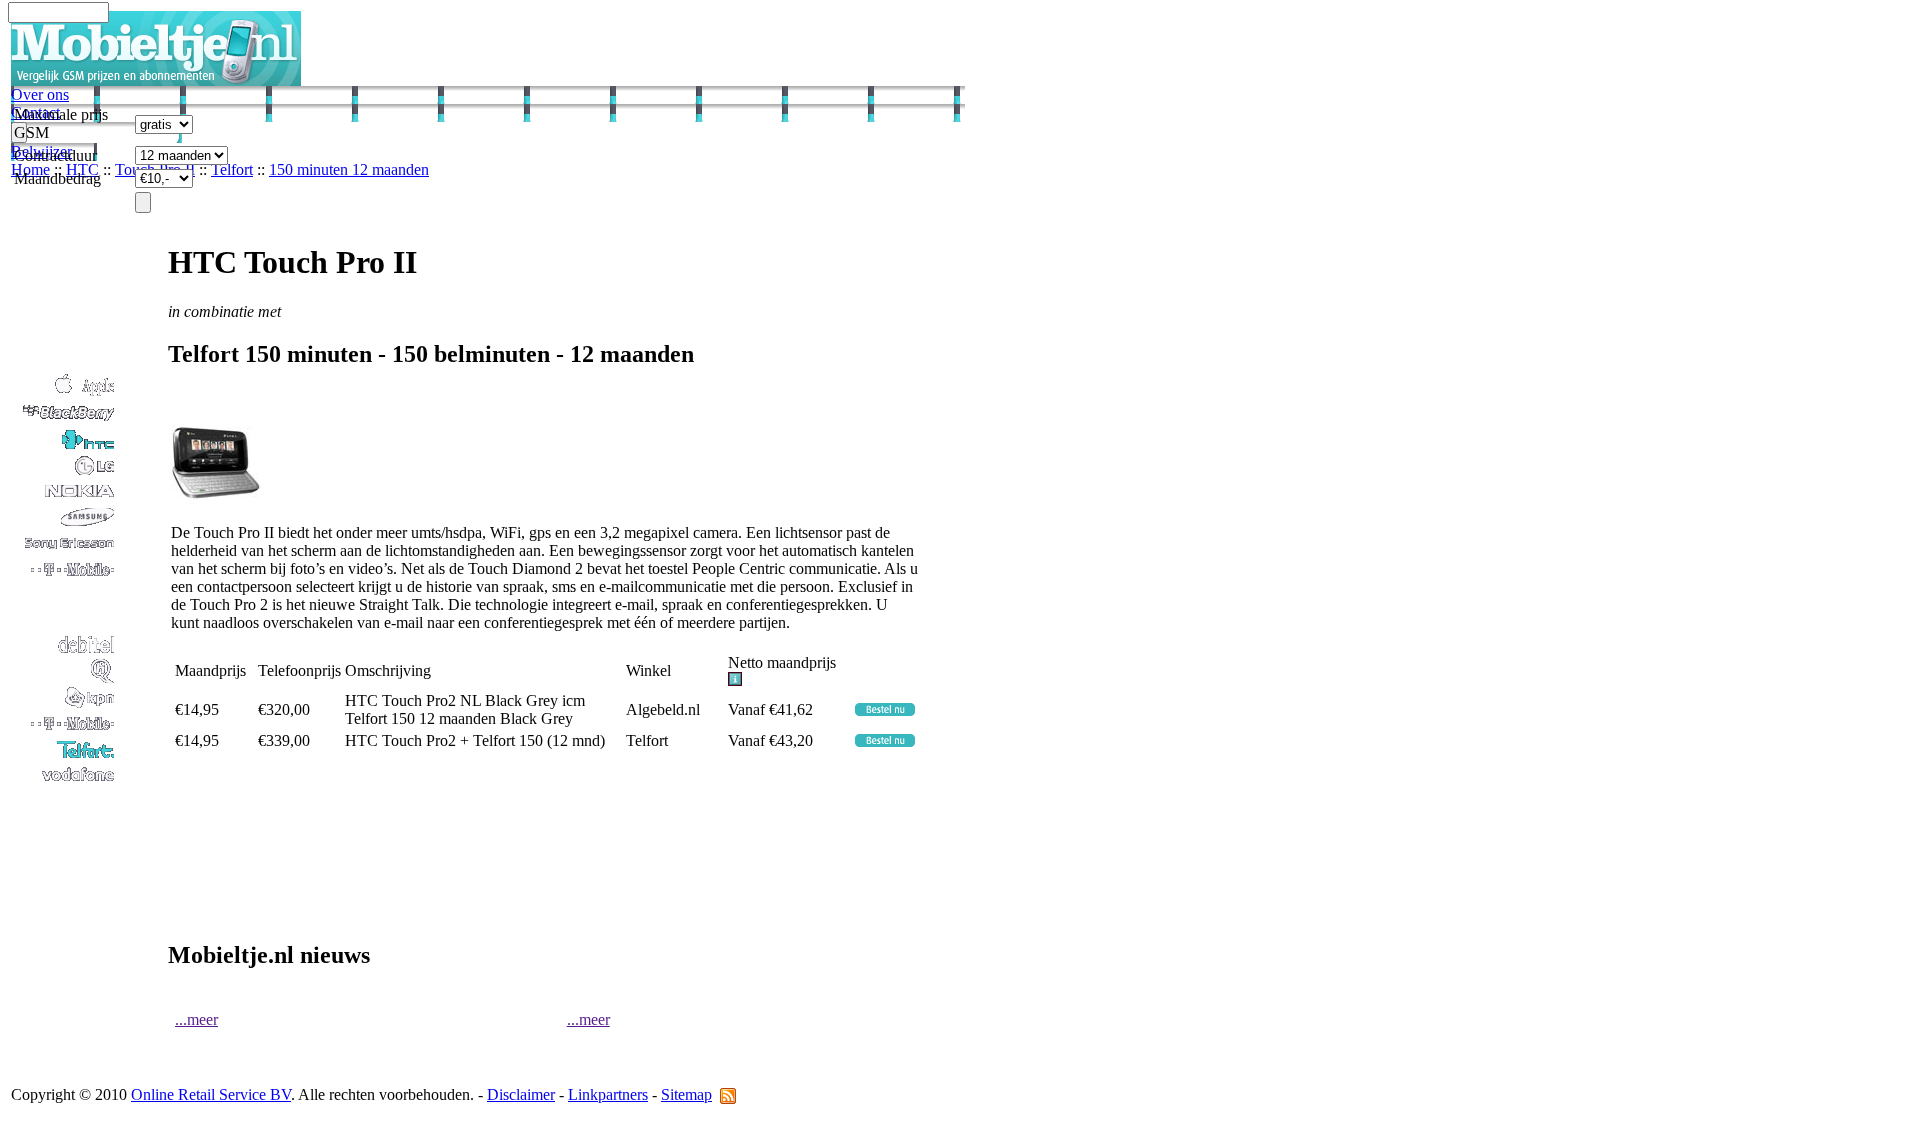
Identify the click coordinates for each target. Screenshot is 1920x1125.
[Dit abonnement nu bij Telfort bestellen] (885, 741)
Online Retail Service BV (211, 1094)
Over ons (40, 94)
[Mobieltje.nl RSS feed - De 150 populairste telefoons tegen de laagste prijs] (728, 1094)
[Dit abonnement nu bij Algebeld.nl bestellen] (885, 710)
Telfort (232, 169)
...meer (196, 1019)
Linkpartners (608, 1094)
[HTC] (64, 446)
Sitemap (686, 1094)
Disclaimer (521, 1094)
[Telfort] (64, 756)
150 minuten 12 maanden (349, 169)
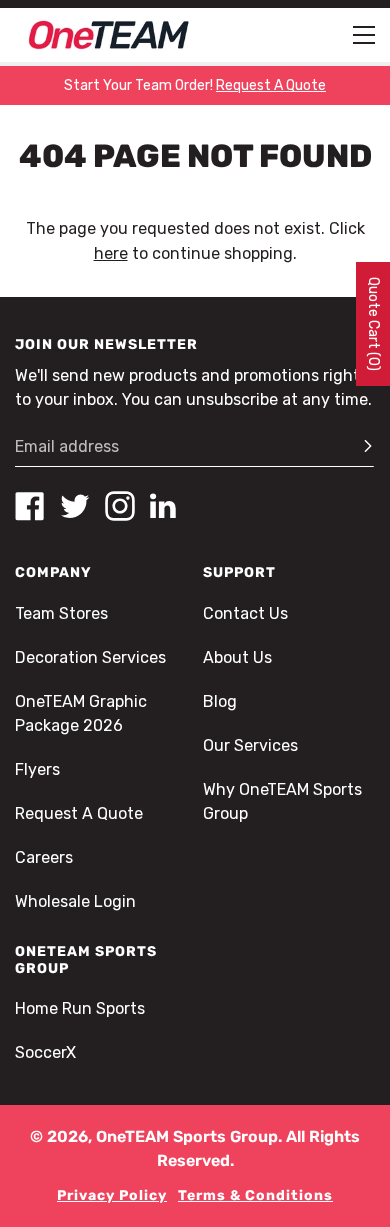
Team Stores (61, 613)
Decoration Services (90, 657)
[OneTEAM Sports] (109, 35)
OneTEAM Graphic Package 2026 (81, 713)
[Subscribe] (359, 447)
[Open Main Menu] (364, 35)
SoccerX (45, 1052)
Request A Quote (79, 813)
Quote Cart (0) (373, 324)
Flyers (37, 769)
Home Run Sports (80, 1008)
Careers (44, 857)
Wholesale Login (75, 901)
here (111, 253)
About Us (237, 657)
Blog (220, 701)
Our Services (250, 745)
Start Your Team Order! (195, 85)
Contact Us (245, 613)
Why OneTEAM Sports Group (282, 801)
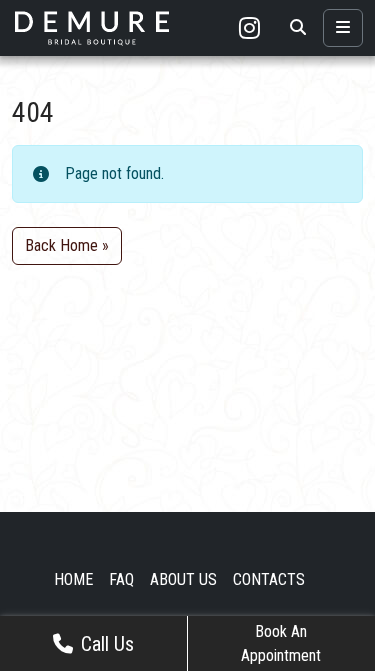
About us (183, 579)
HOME (73, 579)
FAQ (121, 579)
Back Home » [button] (67, 245)
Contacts (269, 579)
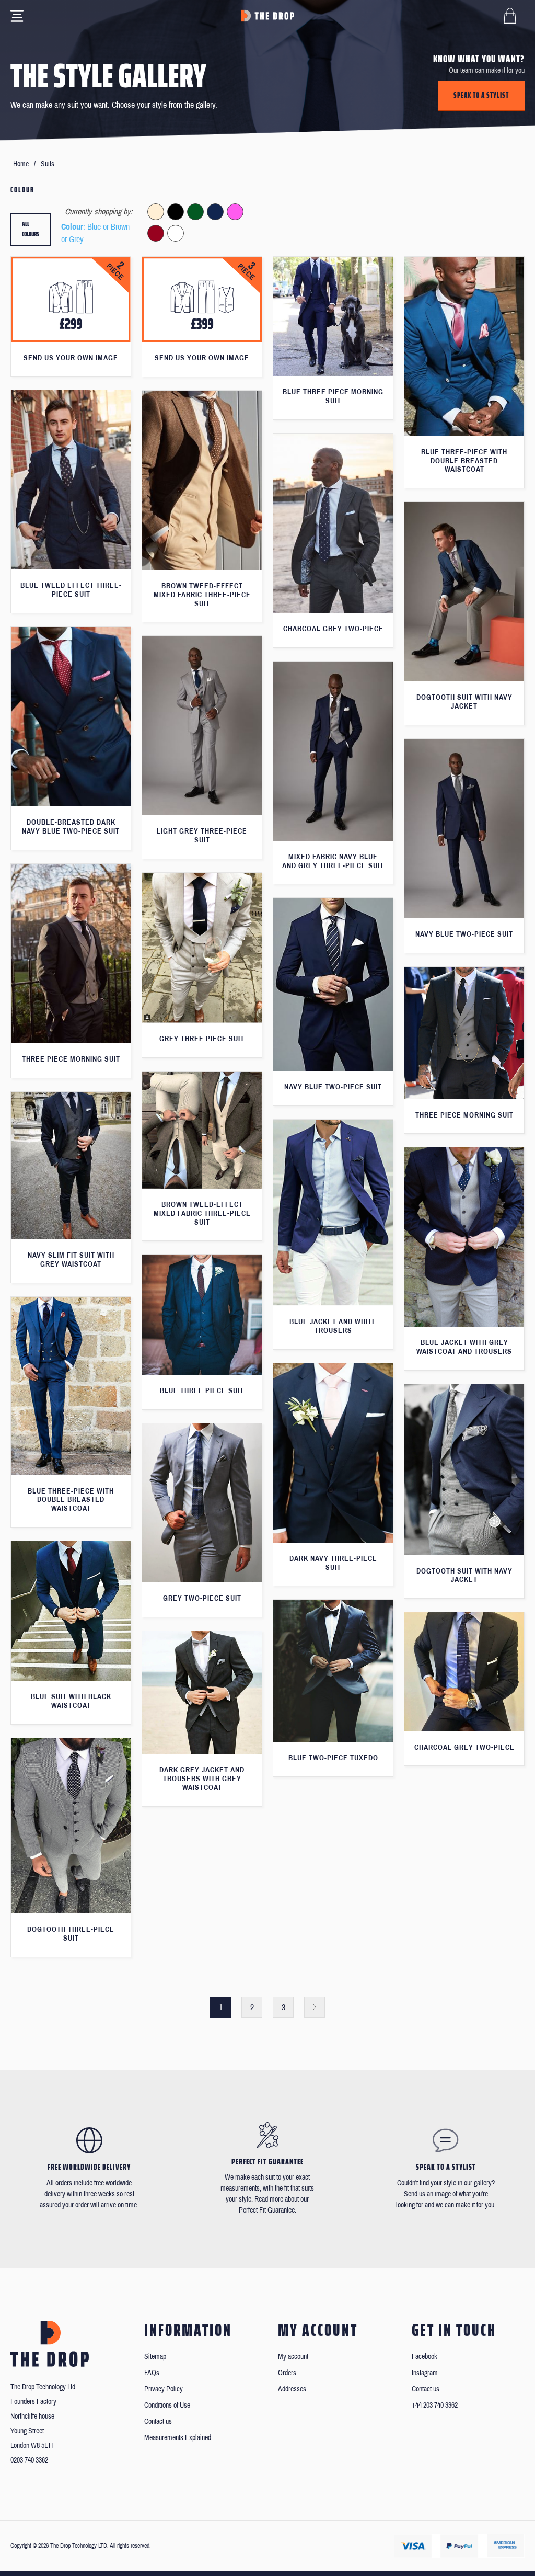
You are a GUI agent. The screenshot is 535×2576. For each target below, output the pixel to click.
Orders (287, 2373)
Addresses (292, 2389)
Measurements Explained (177, 2438)
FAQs (151, 2373)
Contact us (158, 2421)
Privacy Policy (163, 2389)
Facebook (424, 2357)
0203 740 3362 (29, 2460)
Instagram (425, 2373)
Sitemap (155, 2357)
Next (314, 2007)
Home (21, 164)
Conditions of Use (167, 2405)
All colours (30, 229)
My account (293, 2357)
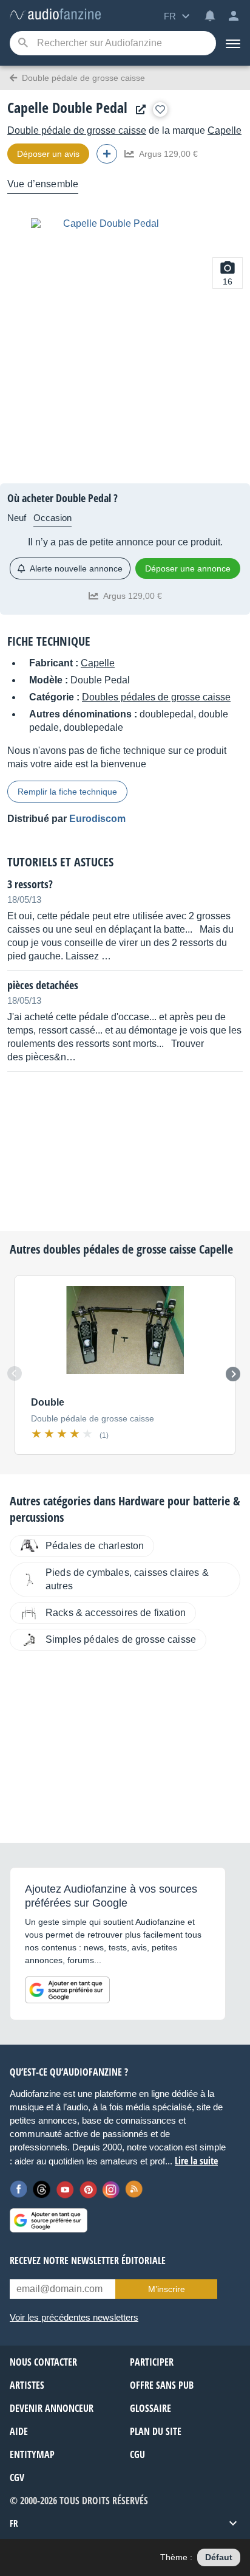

Exercise aim.
Reply with the number of lines in the material above that contain "click", and nothing more.

Exercise result.
2